§ **TEXT SECTION**:
The 60-degree Pentastar replaces the 90-degree 3.7-liter V-6 in the '10 Grand Cherokee. With its iron block and alloy heads, single overhead cam and two valves per cylinder, the 3.7 is long-outdated tech. It's rated 210 horsepower, barely topping today's best four-bangers, and makes 235 pound-feet of torque. The '10 Grand Cherokee is rated 16 mpg city, 21 mpg highway in rear-wheel-drive form, compared with 16 mpg city and 23 mpg highway for the RWD '11 Grand Cherokee with the 3.6-liter Pentastar. The 4WD Grand Cherokee is much more popular, however, scoring an 80-percent take rate nationwide, and here, the new engine improves highway fuel mileage by about 10 percent.
The '10 Jeep with the 3.7-liter engine and 4WD is rated 15 mpg city, 20 mpg highway, while the '11 model with the 3.6-liter engine and RWD is 16 mpg city, 22 mpg highway.
More importantly, the new Pentastar makes a healthy 290 horsepower and 260 pound-feet, making it easier for power-conscious Jeep buyers to avoid the thirstier Hemi V-8. The Grand Cherokee's three trim levels don't betray the engine under the hood: a "base" Laredo looks the same with either powerplant. Same with the mid-level Limited and the luxo-trim Overland.
And thanks largely to the high-pressure die-cast aluminum block, the new DOHC Pentastar V-6 is about 70 pounds lighter than the 3.7. The Pentastar also features variable-valve timing. Jeep has increased the Grand Cherokee's fuel tank capacity to 24.6 gallons, for a 500-mile range.
Next, the 3.6-liter Pentastar rolls out into the '11 Chrysler 300, then the Dodge Charger and Challenger. It will be the base engine in the 2012 Dodge Durango, which moves to the Grand Cherokee's Mercedes-based platform. Installation into the Chrysler Sebring, Dodge Avenger and Jeep Liberty probably will coincide with moderate or major facelifts within the next couple of years.
Grand Cherokee Trimmings
Ten-thousand-dollars separates the base Jeep Grand Cherokee Laredo ($30,995 for RWD, $32,995 for 4WD) from the boardroom-like Overland, which returns for 2011 after a single model-year hiatus. Here's a look at some of the equipment and trim that separates the Laredo/Laredo X, the Limited and the Overland:
• Limited and Overland have body-color fascias with chrome inserts, chrome door handles and exhaust tips and chrome Jeep logo inserts in the door sill scuff pads
• Power liftgate is standard on the Overland, optional on the Limited and not available on the Laredos.
• A single, power front sunroof with rear-seat DVD in place of the panoramic sunroof is available via a package in the Limited and Overland.
• The dual-pane panoramic sunroof is standard on Limited and Overland, optional on Laredo X.
• The Overland has a black-mesh insert seven-slot grille; all others have a black-slot insert grille design.
• Limited and Overland only, have an auto headlamp leveling system, bi-xenon headlamps, daytime running lamps and smartbeam headlamps, and rain-sensing windshield, standard.

[Word and element pointing entries]
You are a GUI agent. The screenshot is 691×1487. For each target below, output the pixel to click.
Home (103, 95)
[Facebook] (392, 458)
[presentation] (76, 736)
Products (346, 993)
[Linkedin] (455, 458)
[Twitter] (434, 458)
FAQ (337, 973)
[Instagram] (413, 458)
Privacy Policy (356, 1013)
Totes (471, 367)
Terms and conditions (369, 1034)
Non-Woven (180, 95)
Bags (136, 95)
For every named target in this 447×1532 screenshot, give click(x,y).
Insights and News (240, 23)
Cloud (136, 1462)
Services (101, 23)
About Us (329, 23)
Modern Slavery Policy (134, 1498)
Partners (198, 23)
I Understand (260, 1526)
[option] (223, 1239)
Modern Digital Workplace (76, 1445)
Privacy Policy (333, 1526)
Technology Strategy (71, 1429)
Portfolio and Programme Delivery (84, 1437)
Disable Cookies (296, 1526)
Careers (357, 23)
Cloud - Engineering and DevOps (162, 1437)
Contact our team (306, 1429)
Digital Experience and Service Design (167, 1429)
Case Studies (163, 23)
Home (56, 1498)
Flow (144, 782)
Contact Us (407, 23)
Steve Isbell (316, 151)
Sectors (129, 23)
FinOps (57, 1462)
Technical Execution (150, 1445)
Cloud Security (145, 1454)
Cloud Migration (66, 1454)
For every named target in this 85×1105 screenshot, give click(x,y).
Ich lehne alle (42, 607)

§ **EXERCISE AIM**:
Please print the stretch of the Grand Cherokee text from "Grand Cherokee Trimmings" through "Limited and Overland.".

§ **EXERCISE SOLUTION**:
Grand Cherokee Trimmings
Ten-thousand-dollars separates the base Jeep Grand Cherokee Laredo ($30,995 for RWD, $32,995 for 4WD) from the boardroom-like Overland, which returns for 2011 after a single model-year hiatus. Here's a look at some of the equipment and trim that separates the Laredo/Laredo X, the Limited and the Overland:
• Limited and Overland have body-color fascias with chrome inserts, chrome door handles and exhaust tips and chrome Jeep logo inserts in the door sill scuff pads
• Power liftgate is standard on the Overland, optional on the Limited and not available on the Laredos.
• A single, power front sunroof with rear-seat DVD in place of the panoramic sunroof is available via a package in the Limited and Overland.